(Records from a data collection)

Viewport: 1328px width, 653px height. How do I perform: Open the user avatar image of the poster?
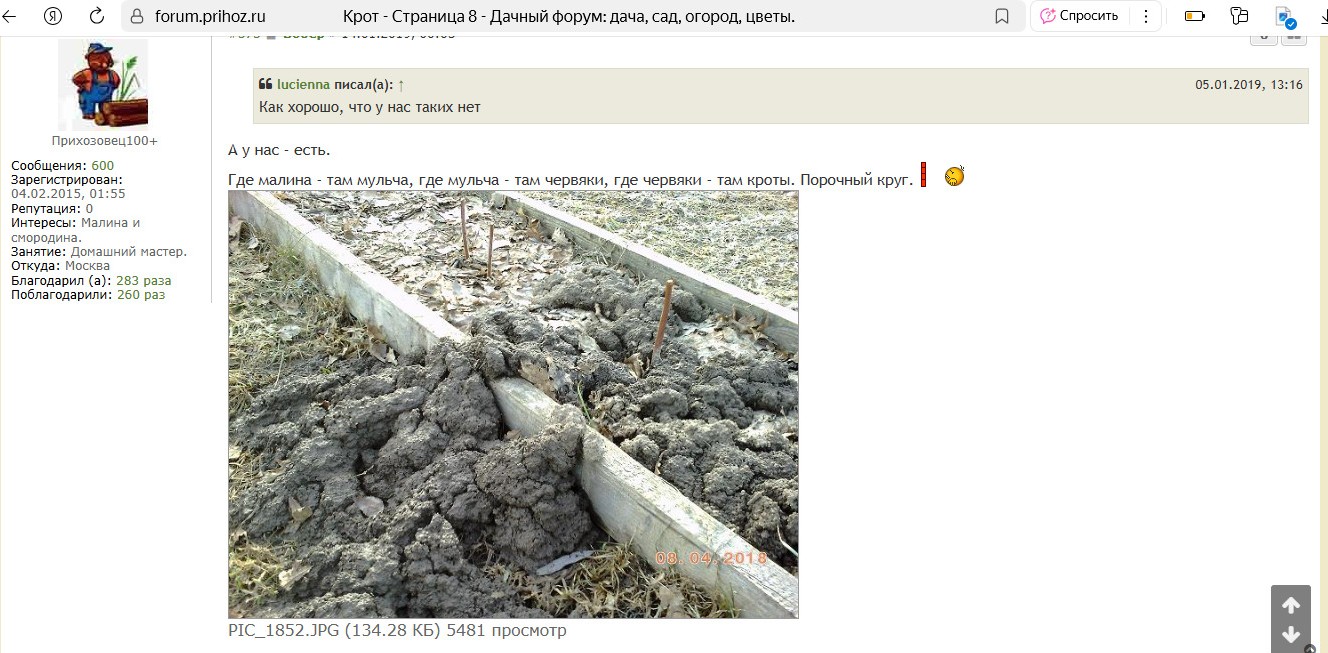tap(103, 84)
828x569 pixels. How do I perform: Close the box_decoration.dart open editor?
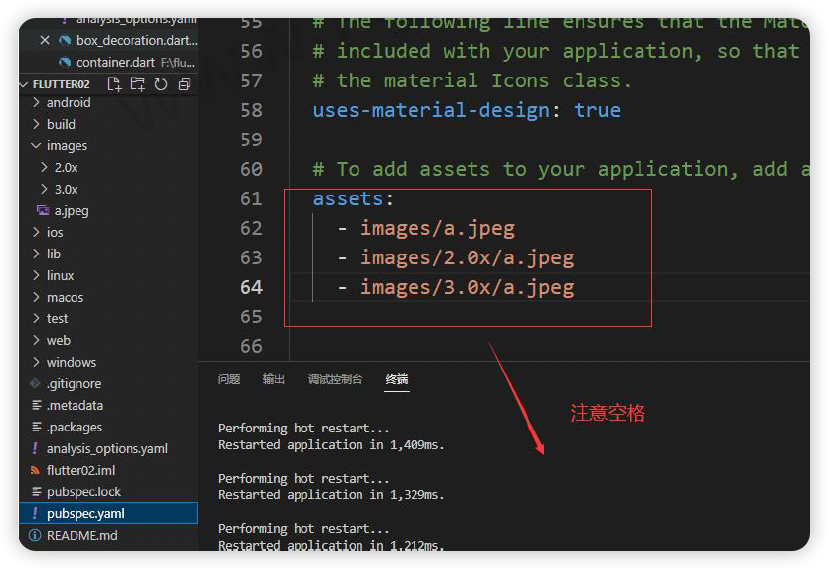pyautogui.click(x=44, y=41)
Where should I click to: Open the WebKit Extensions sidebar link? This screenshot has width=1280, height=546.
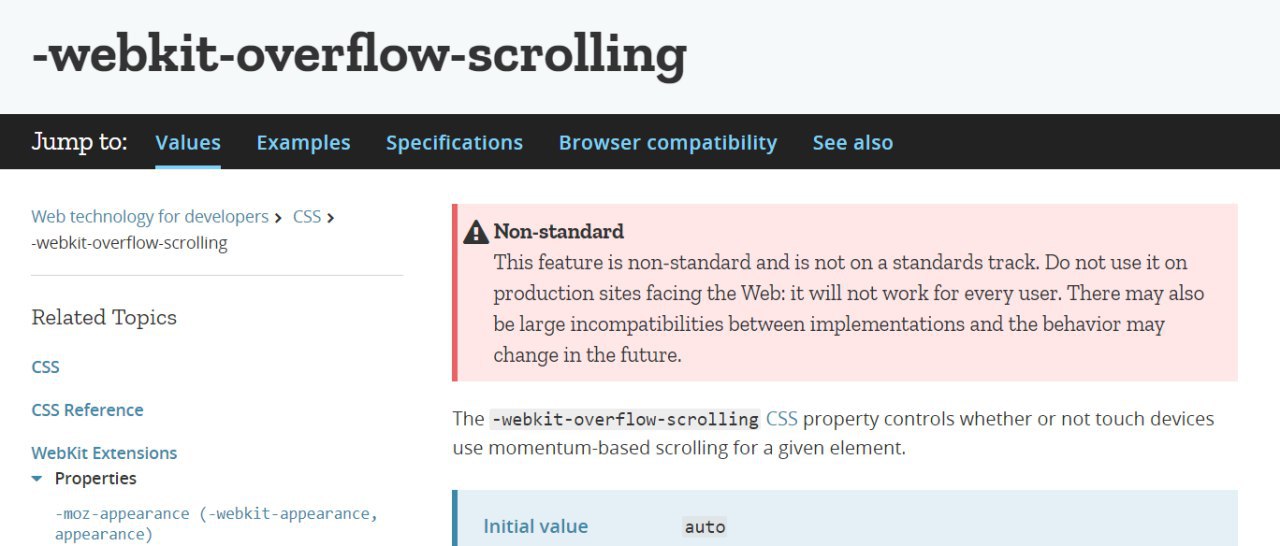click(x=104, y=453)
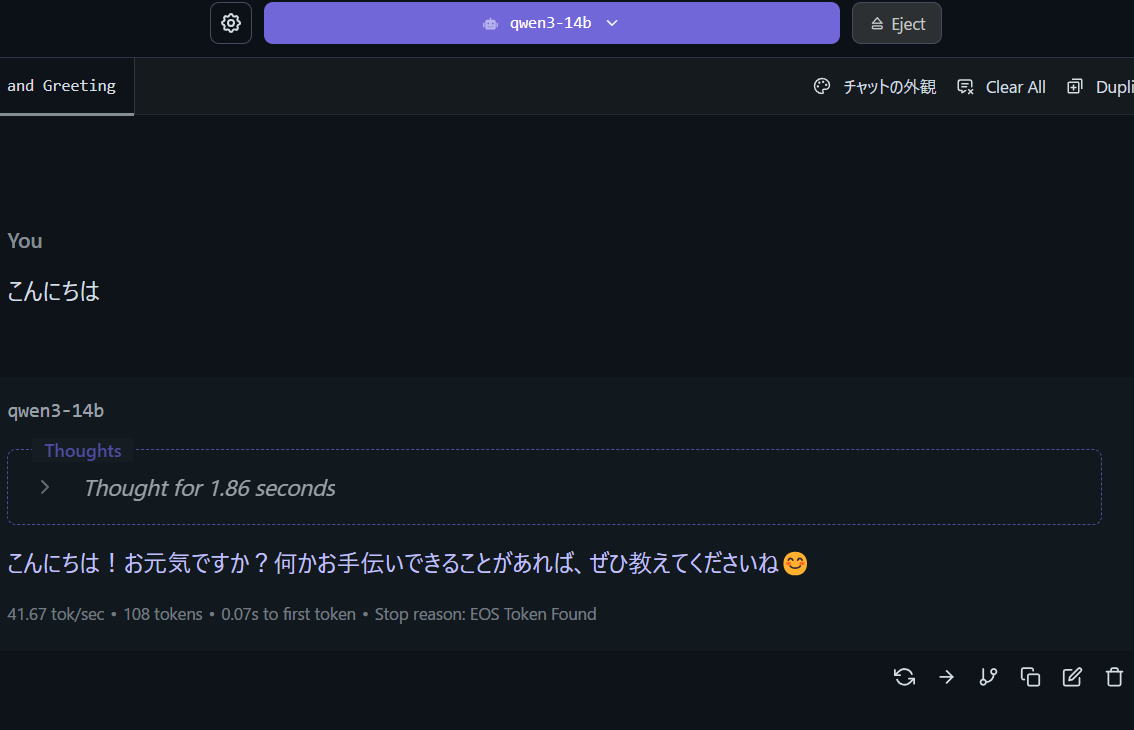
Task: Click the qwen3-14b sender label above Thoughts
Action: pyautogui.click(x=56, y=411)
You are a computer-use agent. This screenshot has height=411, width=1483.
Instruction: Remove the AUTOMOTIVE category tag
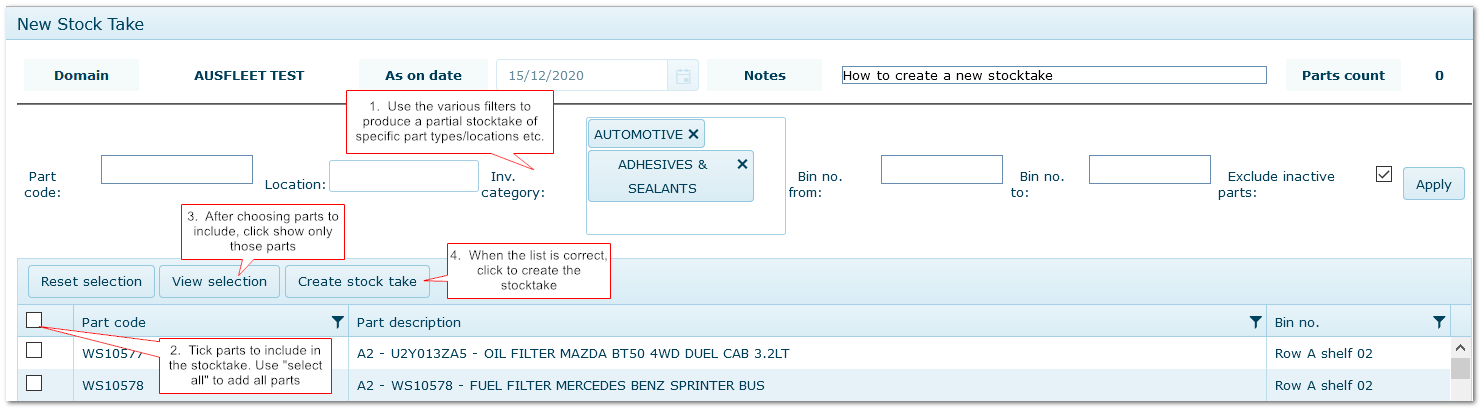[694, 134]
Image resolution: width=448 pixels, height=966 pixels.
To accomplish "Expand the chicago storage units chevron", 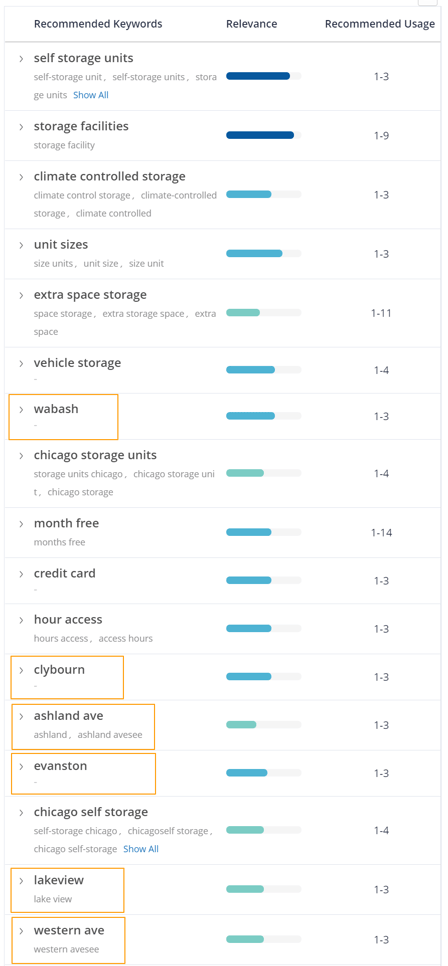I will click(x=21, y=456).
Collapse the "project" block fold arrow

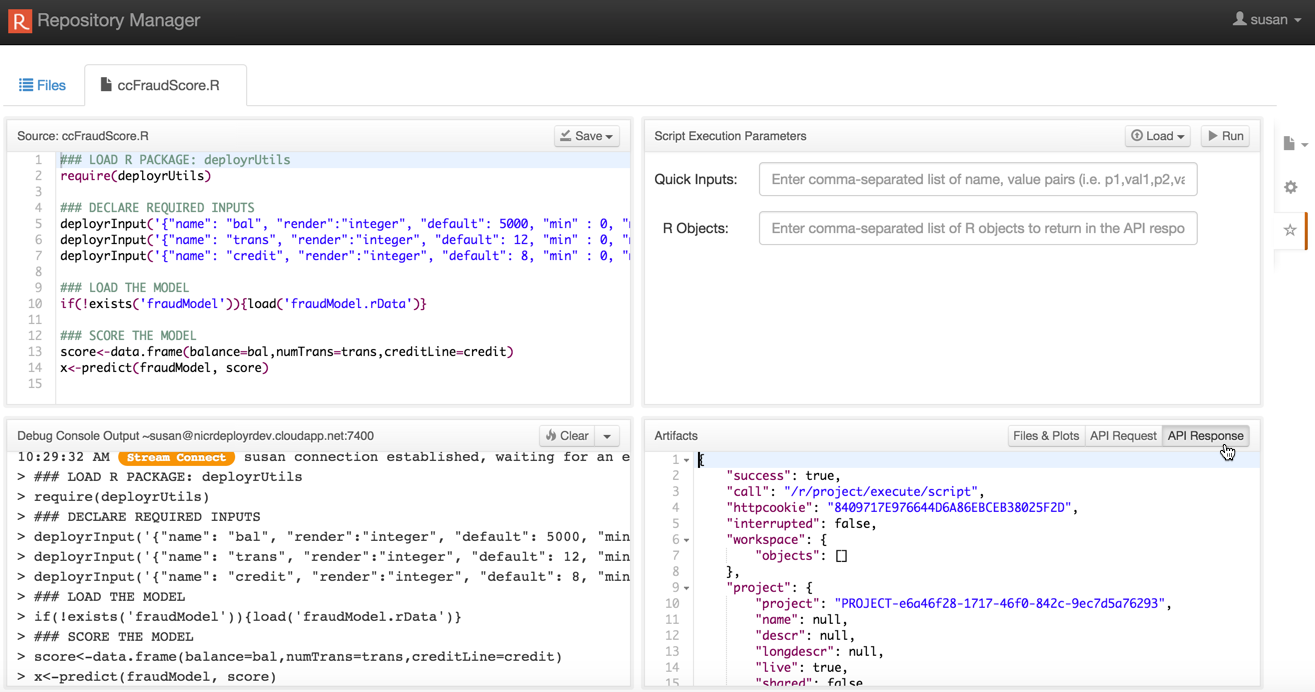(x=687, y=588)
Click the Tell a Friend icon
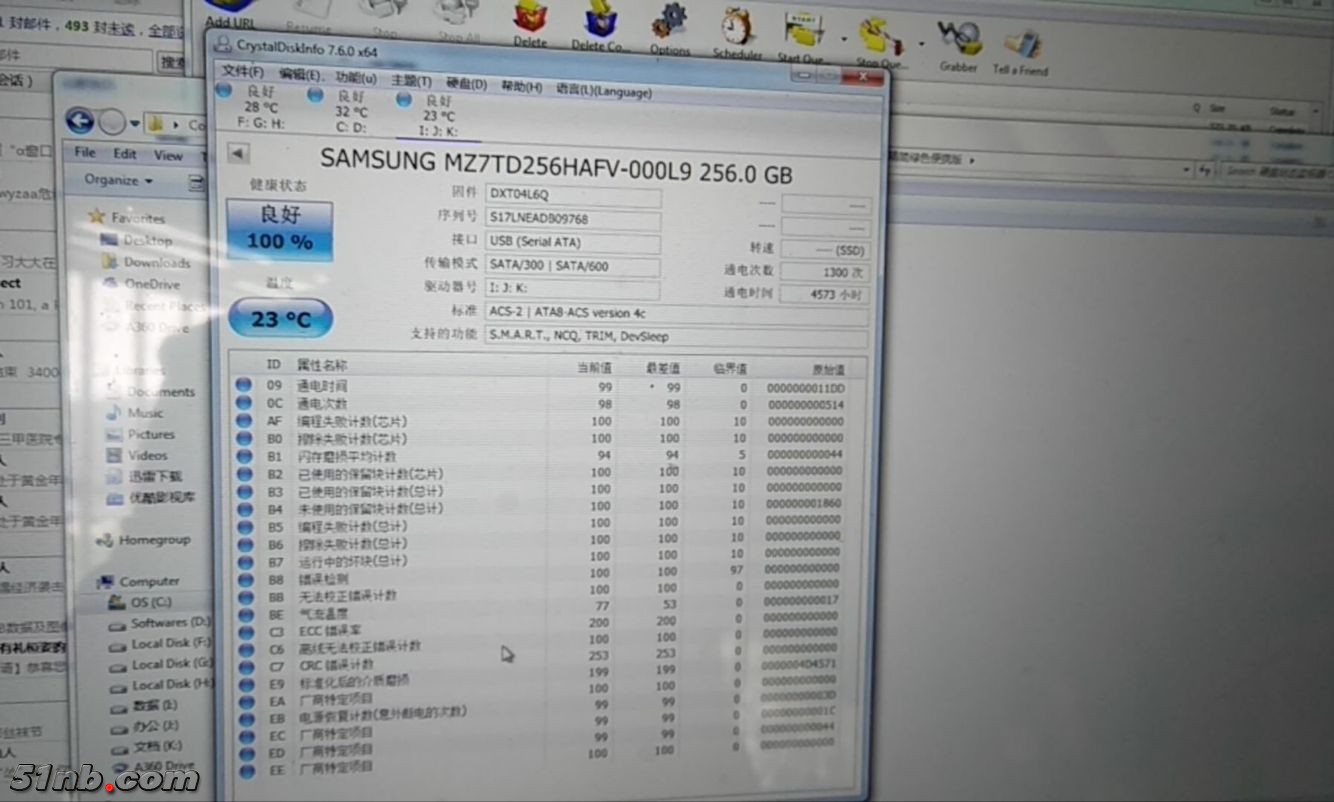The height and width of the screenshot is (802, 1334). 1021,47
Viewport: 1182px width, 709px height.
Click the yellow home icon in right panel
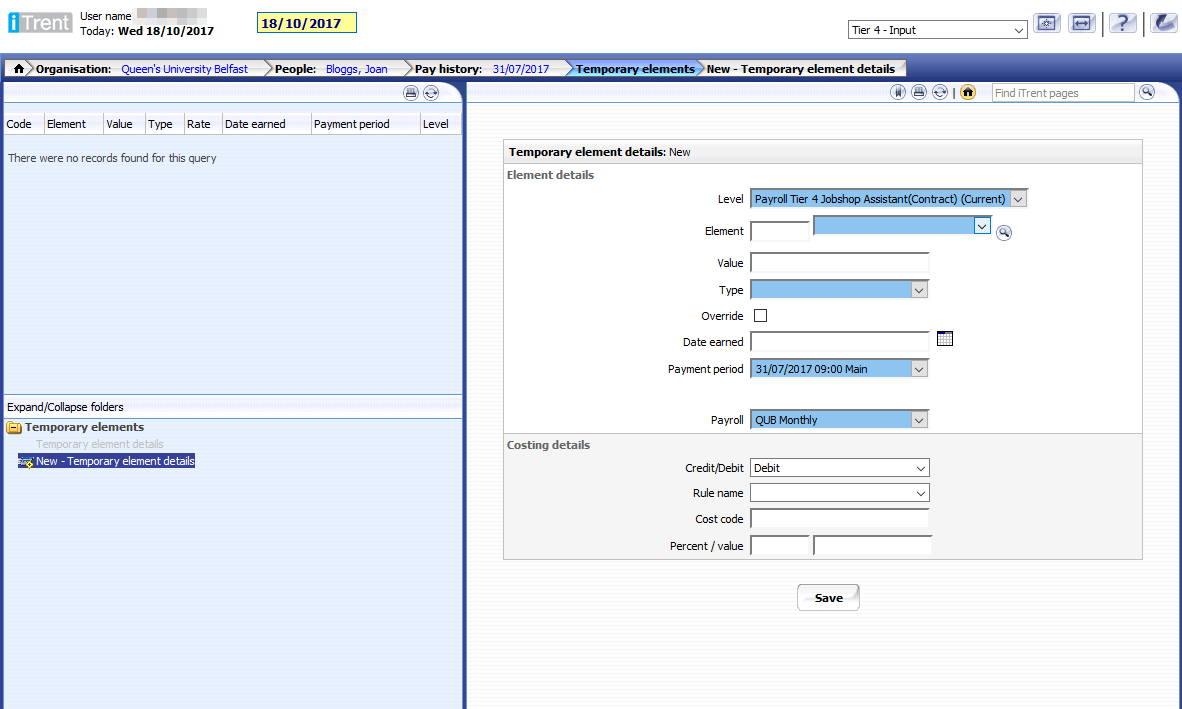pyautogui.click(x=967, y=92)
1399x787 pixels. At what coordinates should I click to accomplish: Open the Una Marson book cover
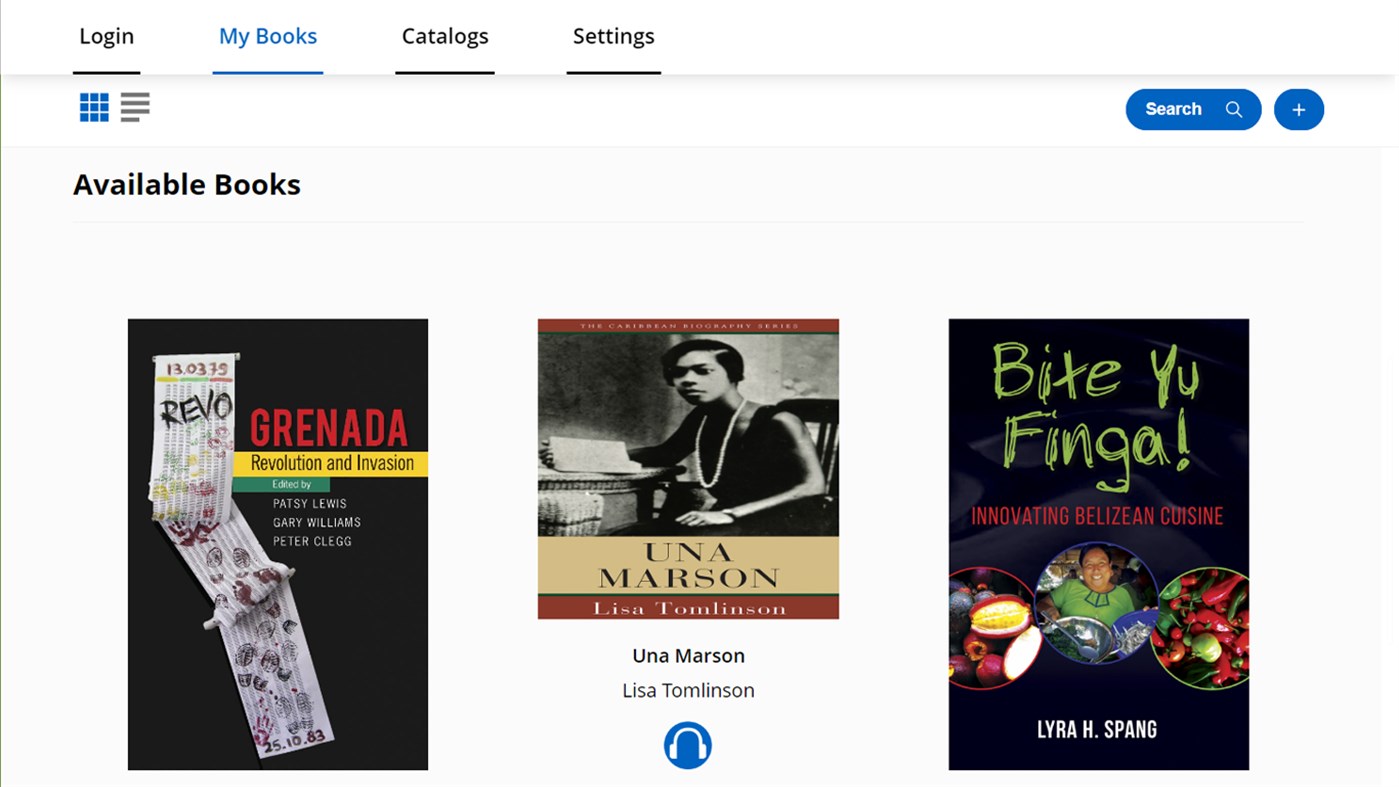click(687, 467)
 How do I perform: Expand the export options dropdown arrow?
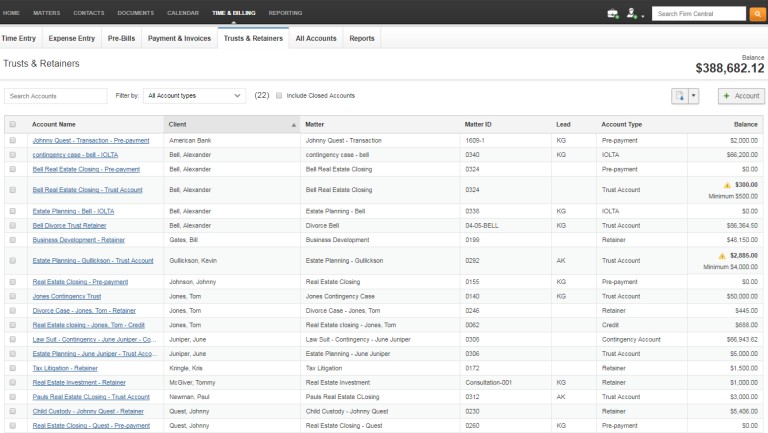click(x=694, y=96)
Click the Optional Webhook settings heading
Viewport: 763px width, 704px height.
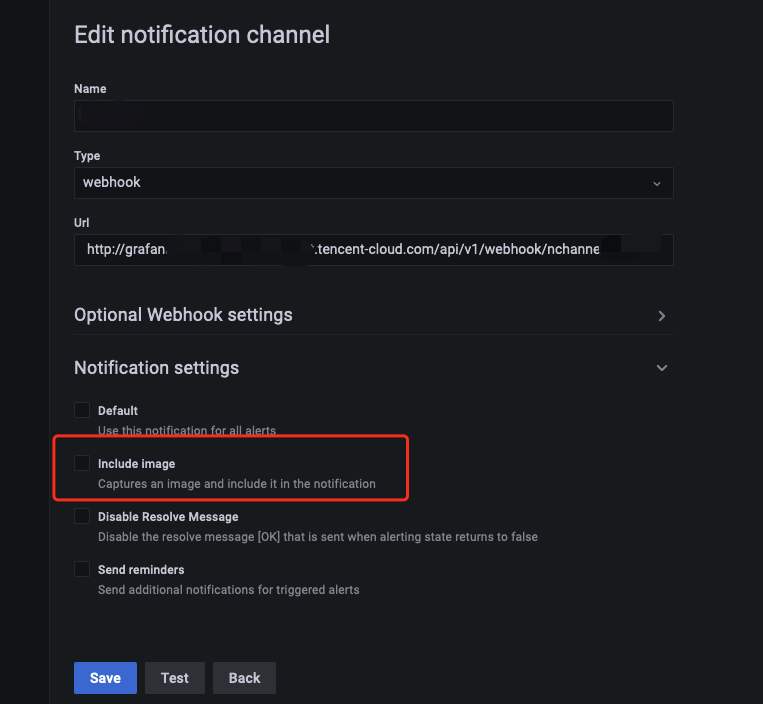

* TO DO *
Precisely those lines above that run from the line with "Viewport: 1182px width, 709px height." up to and including the line with "Click the Optional Webhook settings heading" are to be set down, with the pictures omitted.

* ANSWER SPACE *
Viewport: 1182px width, 709px height.
Click the yellow home icon in right panel
pyautogui.click(x=967, y=92)
1399x787 pixels. At what coordinates should I click to accomplish: Open the Una Marson book cover
click(687, 467)
 How do I perform: Expand the export options dropdown arrow?
click(x=694, y=96)
Click the Optional Webhook settings heading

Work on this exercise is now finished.